The knowledge about the activity of local sound sources in the recorded microphone signals is useful or required for many algorithms in acoustic signal processing. This side information can be employed to control adaptive algorithms, e.g., for source separation, or speech enhancement algorithms, e.g., noise reduction algorithms. In order to provide this information, the LMS pursuits two approaches at the development of source activity estimation algorithms.

The first one relies on statistical modelling of all possible speakers by pretrained source models based on Student-t mixtures. Here, the algorithm estimates the contributions of all modeled sources to the observable convolutive mixture on the basis of a single-channel recording without source separation or dereverberation.

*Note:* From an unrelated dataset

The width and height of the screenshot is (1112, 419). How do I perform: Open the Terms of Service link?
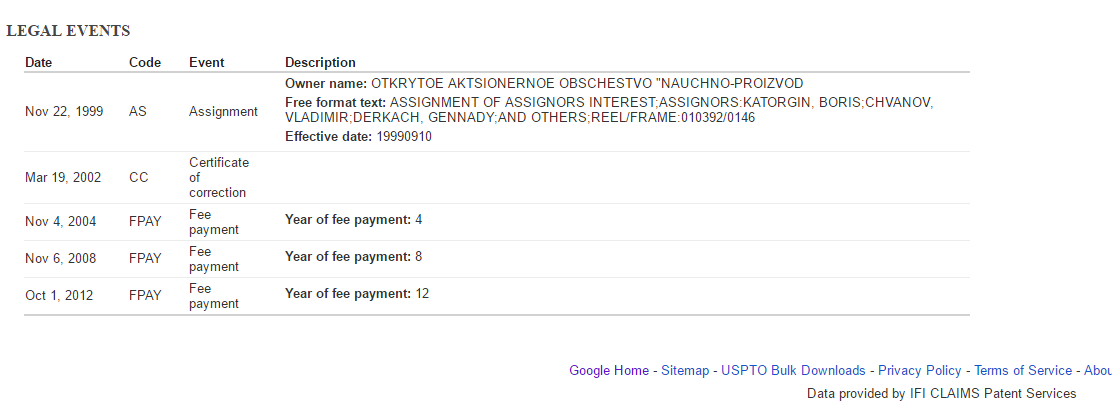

The second approach uses a microphone array to detect the activity of a target source at a known position. Spatial features like, e.g., crosscorrelation, SNR estimates, and coherence can be combined with conventional single-channel features for speech presence probability and the knowledge of the target source position. A deep neural network maps the resulting feature vector to a decision for target source activity, which can be made binarily or continuously. Alternatively, the network can be utilized to directly control parameters, like, e.g., the step size of a subsequent filter.